Architectural Team: Fletcher Crane Architects / Toby Fletcher, Ian Crane and Sam Stevens Structural Engineer: Elliott Wood/Gary Elliott, George Georgiou Building Environment and Services Engineer: Skelly and Couch/Mark Skelly, Matthew Chantzidakis Quantity Surveyor: Quantem Consulting/Dan Watson Landscape Architects: Whitelaw Turkington/Ian Turkington
Commentary ‘The Loom’ is the apparatus for weaving strands of local business into a collective. The design approach will enable the scheme to have iconic status both locally and throughout Yorkshire giving local business’ a wider presence throughout the region. The proposed waterfront cafe on site, along with the retention of the existing restaurant will complement the business hub providing an alternative venue for meeting, networking and relaxing. Opening up the water front will provide a destination and meeting place for Leeds, attracting people to the area and facilitating exposure for the local business’.
The initial brief called for an iconic building, and delivering a commercially viable scheme that was able to meet that criteria whilst responding to the city urban design agenda, historic context presented a great challenge. The proposed scheme has been carefully developed to be appropriate to the site, but also be uniquely crafted, providing a presence at local, regional and national level. The proposals look to marry the external architecture with that of the interior environment, making the most of the fantastic site and location whilst providing the best possible working environment for the buildings owners and occupiers. The design sets out to be environmentally and socially sustainable whilst creating prime office space within a format that is efficient yet flexible. The building design aims to deliver a dramatic river front facade, utilising the expanse of the river and adjacent sheer faced wharf buildings of the south bank as a canvas. The proposal responds to the immediate vernacular, whereby the structural form continues the subtle contortion of the Calls wharf side roofscape. Recognising that the local area was made up of many small businesses, often in sub divided premises, the proposals seek to provide a section of the building as a local business support hub and business / social meeting space. The intention is that by providing a visual focus to the area local businesses will be able to utilize the premises for networking, entertaining and improved identity.

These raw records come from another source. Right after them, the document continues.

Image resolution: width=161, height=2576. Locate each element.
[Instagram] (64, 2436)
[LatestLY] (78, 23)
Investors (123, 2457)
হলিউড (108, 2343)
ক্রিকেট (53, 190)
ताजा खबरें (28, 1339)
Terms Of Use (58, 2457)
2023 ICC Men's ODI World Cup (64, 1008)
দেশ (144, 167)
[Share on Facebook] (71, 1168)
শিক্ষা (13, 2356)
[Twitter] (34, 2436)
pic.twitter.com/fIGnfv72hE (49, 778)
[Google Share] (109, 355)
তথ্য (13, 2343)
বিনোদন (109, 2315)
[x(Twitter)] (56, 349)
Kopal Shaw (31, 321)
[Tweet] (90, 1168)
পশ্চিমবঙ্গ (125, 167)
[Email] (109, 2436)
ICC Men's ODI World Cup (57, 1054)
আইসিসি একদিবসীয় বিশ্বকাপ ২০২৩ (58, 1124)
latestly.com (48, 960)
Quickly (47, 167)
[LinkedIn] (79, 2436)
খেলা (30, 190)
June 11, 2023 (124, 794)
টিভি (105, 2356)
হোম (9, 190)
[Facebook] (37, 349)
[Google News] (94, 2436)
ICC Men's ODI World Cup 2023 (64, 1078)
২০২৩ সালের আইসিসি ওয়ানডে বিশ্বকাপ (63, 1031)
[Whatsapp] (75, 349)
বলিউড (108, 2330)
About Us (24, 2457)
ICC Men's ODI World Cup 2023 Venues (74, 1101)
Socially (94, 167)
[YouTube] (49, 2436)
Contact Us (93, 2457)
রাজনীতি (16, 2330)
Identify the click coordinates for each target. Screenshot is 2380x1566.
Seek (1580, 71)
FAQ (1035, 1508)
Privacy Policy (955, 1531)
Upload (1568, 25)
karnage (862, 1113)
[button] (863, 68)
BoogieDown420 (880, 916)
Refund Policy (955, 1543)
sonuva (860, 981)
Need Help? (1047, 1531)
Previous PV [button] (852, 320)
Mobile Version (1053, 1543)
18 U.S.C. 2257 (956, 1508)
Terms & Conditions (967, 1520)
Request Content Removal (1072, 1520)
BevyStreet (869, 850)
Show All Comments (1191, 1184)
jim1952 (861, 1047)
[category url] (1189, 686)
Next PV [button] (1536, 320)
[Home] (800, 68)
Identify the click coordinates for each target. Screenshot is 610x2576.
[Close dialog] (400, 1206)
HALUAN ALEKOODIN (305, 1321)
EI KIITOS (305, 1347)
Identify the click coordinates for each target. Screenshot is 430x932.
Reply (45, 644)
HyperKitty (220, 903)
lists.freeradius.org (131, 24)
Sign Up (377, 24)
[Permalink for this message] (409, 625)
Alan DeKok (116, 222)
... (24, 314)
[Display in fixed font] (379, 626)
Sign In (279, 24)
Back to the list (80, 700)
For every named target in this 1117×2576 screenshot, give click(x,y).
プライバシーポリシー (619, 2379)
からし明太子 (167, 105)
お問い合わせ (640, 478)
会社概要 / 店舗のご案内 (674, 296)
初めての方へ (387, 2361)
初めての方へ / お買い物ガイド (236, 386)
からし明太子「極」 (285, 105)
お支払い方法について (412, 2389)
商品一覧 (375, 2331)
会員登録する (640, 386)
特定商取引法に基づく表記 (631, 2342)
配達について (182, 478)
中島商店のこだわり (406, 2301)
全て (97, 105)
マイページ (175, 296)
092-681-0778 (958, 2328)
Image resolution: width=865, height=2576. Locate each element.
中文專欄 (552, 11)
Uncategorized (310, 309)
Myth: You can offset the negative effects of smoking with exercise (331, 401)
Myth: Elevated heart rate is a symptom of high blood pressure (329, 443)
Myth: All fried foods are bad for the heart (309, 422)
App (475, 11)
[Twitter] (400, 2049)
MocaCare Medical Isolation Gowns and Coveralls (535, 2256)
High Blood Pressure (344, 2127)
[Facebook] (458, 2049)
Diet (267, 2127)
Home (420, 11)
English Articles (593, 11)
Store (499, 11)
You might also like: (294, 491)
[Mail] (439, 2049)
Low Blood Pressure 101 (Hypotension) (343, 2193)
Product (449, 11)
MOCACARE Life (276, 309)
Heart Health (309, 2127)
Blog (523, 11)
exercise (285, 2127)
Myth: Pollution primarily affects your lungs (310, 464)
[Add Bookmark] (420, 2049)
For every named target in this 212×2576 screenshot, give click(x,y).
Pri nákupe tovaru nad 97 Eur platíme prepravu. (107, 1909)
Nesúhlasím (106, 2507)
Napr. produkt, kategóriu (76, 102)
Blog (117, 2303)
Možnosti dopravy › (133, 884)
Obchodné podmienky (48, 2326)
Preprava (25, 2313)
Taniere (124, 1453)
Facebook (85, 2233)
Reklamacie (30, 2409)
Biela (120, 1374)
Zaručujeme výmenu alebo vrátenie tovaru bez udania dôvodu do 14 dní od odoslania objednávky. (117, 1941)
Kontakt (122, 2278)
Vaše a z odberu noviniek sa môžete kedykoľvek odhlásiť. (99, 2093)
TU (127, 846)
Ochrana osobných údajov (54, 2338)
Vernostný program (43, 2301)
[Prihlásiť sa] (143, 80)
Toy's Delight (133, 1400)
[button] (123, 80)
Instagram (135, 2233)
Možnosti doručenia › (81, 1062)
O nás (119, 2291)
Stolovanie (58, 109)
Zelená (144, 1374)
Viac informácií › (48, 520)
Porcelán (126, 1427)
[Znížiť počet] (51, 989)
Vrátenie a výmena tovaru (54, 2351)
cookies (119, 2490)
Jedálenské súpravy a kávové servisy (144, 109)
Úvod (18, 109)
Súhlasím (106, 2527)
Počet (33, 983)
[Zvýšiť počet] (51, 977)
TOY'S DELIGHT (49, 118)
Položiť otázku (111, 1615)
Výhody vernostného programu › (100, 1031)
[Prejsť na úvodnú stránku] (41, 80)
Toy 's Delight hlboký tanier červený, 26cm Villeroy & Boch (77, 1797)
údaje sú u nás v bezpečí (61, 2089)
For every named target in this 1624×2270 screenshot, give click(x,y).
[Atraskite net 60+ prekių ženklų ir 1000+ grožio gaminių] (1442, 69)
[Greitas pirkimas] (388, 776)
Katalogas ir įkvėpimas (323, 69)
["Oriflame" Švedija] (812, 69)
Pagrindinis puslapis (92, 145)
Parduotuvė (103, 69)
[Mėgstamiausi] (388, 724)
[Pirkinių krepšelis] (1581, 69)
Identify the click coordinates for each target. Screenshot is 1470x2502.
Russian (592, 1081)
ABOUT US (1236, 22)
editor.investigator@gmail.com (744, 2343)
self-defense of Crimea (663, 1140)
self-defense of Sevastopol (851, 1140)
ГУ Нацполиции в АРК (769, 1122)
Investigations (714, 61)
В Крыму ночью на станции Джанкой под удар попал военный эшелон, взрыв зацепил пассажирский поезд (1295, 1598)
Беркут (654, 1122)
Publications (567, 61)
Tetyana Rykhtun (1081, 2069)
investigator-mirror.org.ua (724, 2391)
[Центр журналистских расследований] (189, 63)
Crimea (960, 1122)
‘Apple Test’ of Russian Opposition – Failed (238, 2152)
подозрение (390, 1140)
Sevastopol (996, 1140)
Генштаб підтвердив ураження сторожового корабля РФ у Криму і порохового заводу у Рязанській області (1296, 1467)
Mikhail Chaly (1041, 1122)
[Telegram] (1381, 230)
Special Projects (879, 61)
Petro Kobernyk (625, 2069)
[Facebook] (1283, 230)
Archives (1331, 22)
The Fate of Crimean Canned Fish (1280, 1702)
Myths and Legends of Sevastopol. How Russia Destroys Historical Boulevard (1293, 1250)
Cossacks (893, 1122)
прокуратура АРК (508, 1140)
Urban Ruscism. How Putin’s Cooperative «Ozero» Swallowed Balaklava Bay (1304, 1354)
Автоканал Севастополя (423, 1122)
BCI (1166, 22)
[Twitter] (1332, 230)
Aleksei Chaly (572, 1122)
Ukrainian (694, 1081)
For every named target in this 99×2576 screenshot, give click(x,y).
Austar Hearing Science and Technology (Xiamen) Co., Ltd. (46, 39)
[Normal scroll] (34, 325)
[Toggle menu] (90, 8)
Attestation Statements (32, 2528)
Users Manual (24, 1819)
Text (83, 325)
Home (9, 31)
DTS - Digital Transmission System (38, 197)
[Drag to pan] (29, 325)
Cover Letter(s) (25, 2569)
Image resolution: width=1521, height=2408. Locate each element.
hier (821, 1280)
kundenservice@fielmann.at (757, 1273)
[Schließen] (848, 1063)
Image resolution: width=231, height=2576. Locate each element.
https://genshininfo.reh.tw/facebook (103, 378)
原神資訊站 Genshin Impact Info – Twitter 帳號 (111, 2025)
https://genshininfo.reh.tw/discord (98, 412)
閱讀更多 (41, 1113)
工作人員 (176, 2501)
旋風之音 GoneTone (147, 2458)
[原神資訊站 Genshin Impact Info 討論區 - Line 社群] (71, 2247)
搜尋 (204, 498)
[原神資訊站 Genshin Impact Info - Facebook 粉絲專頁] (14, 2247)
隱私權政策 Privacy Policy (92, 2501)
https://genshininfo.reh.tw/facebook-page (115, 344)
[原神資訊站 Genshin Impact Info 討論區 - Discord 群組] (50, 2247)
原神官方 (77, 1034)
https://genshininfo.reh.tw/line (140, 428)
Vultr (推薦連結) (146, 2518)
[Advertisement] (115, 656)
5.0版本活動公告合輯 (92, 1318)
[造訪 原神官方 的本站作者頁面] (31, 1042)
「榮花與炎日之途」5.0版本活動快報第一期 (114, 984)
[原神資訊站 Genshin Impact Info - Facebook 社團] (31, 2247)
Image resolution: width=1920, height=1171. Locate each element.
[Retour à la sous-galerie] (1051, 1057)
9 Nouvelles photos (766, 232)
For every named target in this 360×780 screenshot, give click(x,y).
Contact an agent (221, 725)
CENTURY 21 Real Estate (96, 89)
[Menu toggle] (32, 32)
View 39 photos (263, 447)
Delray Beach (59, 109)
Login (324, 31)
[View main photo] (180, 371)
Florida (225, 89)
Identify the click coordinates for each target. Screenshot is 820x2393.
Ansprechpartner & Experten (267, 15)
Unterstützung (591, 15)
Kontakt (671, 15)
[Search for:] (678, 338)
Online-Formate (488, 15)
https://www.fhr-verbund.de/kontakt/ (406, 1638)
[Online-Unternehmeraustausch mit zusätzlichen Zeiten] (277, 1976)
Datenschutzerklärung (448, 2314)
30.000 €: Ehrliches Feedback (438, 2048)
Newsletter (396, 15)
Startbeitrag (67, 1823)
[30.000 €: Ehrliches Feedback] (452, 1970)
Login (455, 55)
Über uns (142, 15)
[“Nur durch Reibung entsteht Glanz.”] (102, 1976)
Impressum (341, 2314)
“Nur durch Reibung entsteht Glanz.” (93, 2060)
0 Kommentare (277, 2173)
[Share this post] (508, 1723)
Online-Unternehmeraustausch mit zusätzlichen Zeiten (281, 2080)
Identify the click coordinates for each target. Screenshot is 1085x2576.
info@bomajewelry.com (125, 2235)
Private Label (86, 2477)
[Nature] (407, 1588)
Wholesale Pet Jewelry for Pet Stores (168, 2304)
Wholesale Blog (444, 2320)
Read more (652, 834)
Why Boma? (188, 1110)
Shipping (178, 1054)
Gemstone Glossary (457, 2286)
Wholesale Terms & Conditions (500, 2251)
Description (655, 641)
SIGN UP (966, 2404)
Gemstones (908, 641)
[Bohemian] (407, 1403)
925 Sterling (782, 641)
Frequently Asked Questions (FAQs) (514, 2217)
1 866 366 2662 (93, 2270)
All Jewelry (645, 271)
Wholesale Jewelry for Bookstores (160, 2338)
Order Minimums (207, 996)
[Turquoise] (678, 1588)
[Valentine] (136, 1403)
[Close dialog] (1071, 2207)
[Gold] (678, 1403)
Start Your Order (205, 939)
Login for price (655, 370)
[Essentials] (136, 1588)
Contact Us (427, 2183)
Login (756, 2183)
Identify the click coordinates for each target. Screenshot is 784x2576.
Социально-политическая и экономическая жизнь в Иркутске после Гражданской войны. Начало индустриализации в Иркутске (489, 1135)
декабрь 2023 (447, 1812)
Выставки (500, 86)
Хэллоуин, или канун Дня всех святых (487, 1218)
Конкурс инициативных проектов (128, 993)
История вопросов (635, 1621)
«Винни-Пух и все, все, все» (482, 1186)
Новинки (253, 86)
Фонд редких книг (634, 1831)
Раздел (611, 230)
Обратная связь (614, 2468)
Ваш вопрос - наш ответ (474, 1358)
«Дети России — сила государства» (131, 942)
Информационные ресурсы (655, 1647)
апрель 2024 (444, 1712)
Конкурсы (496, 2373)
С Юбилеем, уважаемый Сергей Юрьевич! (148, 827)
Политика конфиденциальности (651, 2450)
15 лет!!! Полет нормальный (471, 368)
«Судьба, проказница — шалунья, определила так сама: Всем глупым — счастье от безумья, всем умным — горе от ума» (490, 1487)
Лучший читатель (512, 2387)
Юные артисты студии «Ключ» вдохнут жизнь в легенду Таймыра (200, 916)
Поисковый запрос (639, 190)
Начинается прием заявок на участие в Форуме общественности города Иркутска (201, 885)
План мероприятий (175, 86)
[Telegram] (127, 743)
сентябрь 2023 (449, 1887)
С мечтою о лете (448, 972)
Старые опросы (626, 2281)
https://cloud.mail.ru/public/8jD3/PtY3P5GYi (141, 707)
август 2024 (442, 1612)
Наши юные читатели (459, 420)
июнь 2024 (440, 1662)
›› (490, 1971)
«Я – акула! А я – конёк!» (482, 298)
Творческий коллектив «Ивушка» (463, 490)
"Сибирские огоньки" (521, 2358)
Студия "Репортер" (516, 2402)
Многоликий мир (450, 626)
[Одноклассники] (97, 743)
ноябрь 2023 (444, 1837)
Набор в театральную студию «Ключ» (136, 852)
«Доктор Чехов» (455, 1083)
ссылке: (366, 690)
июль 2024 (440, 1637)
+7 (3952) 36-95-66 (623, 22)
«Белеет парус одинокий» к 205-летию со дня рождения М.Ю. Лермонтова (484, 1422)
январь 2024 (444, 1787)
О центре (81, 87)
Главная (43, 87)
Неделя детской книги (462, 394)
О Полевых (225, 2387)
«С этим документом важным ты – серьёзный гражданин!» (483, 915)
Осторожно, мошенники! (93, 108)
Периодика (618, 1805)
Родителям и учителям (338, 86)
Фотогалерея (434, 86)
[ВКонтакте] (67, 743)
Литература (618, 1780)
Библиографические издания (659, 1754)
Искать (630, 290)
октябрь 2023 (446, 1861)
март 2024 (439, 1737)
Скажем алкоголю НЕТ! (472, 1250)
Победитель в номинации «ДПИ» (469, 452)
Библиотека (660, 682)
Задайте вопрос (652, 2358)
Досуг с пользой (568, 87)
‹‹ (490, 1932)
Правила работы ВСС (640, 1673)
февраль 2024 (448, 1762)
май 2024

One of the key aspects of the proposal is to deliver a fantastic new public space for the city, a place that will provide extended use throughout the day beyond that of a conventional office development. In section the level changes from the street level through to riverside provide an opportunity to allow the proposed open space to be lower and therefore more immediate to the river, allowing the public to engage with and touch the water – something currently lacking with the Calls. The counterpoint to the open river front is the street facade. Working from the same rigorous grid layout two very different experiences are generated by the street facade. Deep columns reach down to the ground vertically, opening up on three grid lines at the various entrances to the building and river frontage. When approaching the building obliquely along the tight historic streets of the Calls the envelope appears as a solid form, in keeping with the masonry construction prevalent to the Calls. Once upon the building the arrangement of the columns will open up to provide tantalizing glimpses of the public space and river beyond.
The proposed new public space will provide the area with a unique and distinctive meeting place for the city. It will be a place to shelter from the cold during the winter months and bask during the summertime. It will be a philanthropic gesture to the city, reflecting the numerous delightful bustling arcades that can be found in the historic shopping district. One of the delightful attributes that this external space will acquire is the play and dance of light on the under side of the river front facade delivering a true connection with the building, surroundings and the elements. Internally the aesthetic is intrinsically linked to the external structure and architectural form. The columns are laid out on a typical commercial grid dimension and, because of the scale and massing of the building, you are always aware of the morphing structure. The top floors of the proposal will afford the opportunity for a fantastic contemporary space. a real synergy of structure, light and views, a combination that sets out to deliver premium office space, meeting rooms, board rooms or break-out spaces.
At the transition between the new and retained buildings the proposals adopt a light touch to preserve the integrity of the existing wharf building. Elements such as the huge signage will be retained in situ, becoming a bold part of the interior design. The construction of the extant wharf building will allow the richness of materiality to be explored and will deliver a contrast between the two sides of the development.